■ Extract
============

How to Fix Turkey’s Fall From International Favor

Michael Shank, Ph.D.
Michael Shank, Ph.D.


Date posted: March 13, 2015

MICHAEL SHANK, PH.D.

Turkish President Recep Tayyip Erdogan’s recent attack on the West for “hate speech” and misattributing terrorism during the Paris attacks is ironic. Erdogan is erroneously doing both already: labeling the Gulen movement a terrorist organization and using hate speech to characterize it. In fact, Erdogan is cracking down on religious groups more heavily than ever before.

While the Turkish government is allowing the construction of a Christian church, the first in 90 years, no one is under the illusion that Erdogan’s regime is now suddenly supportive of religious freedom and rights. If anything, it’s quite the opposite. Failure to allow the reopening of Halki Orthodox seminary and the defamatory references to Armenians are examples of how Christians continue to suffer under Erdogan’s regime.

============

■ What this exercise asks
1) Could you write out the part of the Turkey article starting at "How to Fix Turkey’s" and ending at "than ever before."?
2) Can you sum up the Turkey article in two sentences?

============

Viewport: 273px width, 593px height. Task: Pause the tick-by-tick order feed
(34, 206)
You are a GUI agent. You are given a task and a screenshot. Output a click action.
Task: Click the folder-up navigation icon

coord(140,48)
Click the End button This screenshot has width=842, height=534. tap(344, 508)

============

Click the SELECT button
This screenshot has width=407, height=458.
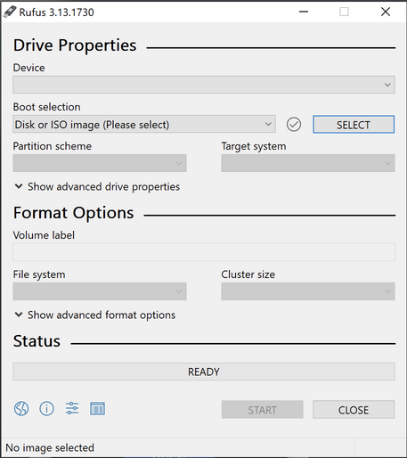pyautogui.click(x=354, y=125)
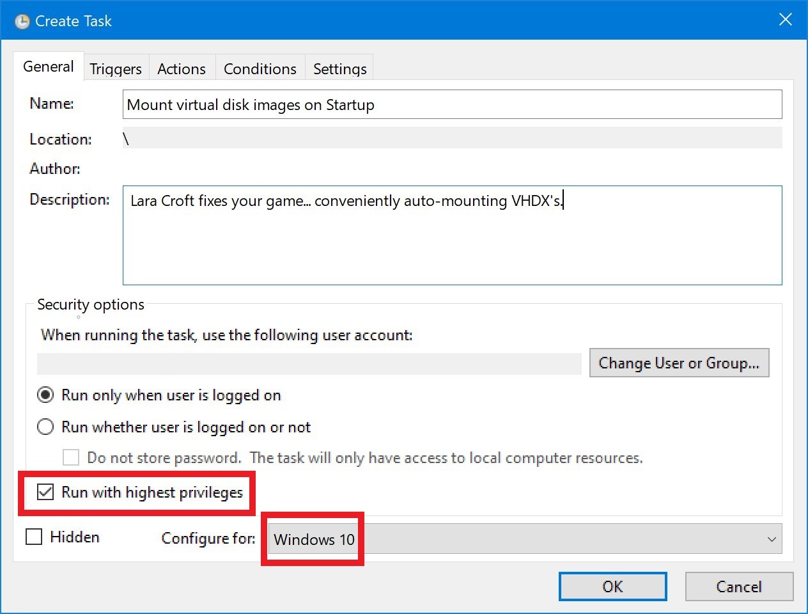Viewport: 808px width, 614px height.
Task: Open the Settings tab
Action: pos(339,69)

============

■ Outputs by task
1)
How to Fix Turkey’s Fall From International Favor

Michael Shank, Ph.D.
Michael Shank, Ph.D.


Date posted: March 13, 2015

MICHAEL SHANK, PH.D.

Turkish President Recep Tayyip Erdogan’s recent attack on the West for “hate speech” and misattributing terrorism during the Paris attacks is ironic. Erdogan is erroneously doing both already: labeling the Gulen movement a terrorist organization and using hate speech to characterize it. In fact, Erdogan is cracking down on religious groups more heavily than ever before.

2) Erdogan's attack on the West for hate speech and misattributing terrorism during the Paris attacks is ironic, since he is doing both by labeling the Gulen movement a terrorist organization and using hate speech to characterize it, while cracking down on religious groups more heavily than ever. Although the government is allowing the first Christian church in 90 years, Christians continue to suffer under his regime, as shown by the failure to allow Halki Orthodox seminary to reopen and the defamatory references to Armenians.